_What you will do:_
Please repeat, without alteration, the line containing "Task: Click the 12.79 USD price value" and every line that follows it to the end of the entries below, and only those lines.

_Source material:_
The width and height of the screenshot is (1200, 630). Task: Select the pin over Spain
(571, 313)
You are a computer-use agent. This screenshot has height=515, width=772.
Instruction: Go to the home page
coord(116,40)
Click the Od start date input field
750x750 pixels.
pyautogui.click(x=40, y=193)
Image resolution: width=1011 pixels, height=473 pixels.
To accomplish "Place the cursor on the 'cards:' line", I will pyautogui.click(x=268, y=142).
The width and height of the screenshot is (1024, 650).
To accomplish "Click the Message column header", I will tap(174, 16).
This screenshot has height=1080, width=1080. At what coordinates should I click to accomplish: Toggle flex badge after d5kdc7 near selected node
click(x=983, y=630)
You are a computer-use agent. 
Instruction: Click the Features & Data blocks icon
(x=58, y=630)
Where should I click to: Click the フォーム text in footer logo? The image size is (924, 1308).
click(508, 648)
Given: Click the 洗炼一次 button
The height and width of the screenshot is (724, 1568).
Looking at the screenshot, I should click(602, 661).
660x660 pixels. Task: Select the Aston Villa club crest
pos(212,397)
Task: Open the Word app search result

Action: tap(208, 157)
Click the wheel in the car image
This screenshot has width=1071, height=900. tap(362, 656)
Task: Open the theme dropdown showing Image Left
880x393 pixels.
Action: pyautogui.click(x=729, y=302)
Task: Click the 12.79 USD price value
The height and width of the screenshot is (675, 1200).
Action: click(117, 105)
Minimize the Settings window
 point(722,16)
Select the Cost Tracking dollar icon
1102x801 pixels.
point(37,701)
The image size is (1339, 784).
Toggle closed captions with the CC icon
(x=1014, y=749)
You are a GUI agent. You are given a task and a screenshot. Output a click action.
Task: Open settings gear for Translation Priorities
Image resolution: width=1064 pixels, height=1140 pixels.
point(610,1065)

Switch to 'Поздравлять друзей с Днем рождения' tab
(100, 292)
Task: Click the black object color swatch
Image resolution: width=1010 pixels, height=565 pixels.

_Result of the task:_
Task: Click the 12.79 USD price value
The height and width of the screenshot is (675, 1200).
Action: click(117, 105)
Minimize the Settings window
 point(722,16)
Select the Cost Tracking dollar icon
1102x801 pixels.
point(37,701)
The image size is (1339, 784).
Toggle closed captions with the CC icon
(x=1014, y=749)
You are a GUI agent. You are given a task and a screenshot. Output a click action.
Task: Open settings gear for Translation Priorities
Image resolution: width=1064 pixels, height=1140 pixels.
point(610,1065)

Switch to 'Поздравлять друзей с Днем рождения' tab
(100, 292)
Task: Click the black object color swatch
Image resolution: width=1010 pixels, height=565 pixels.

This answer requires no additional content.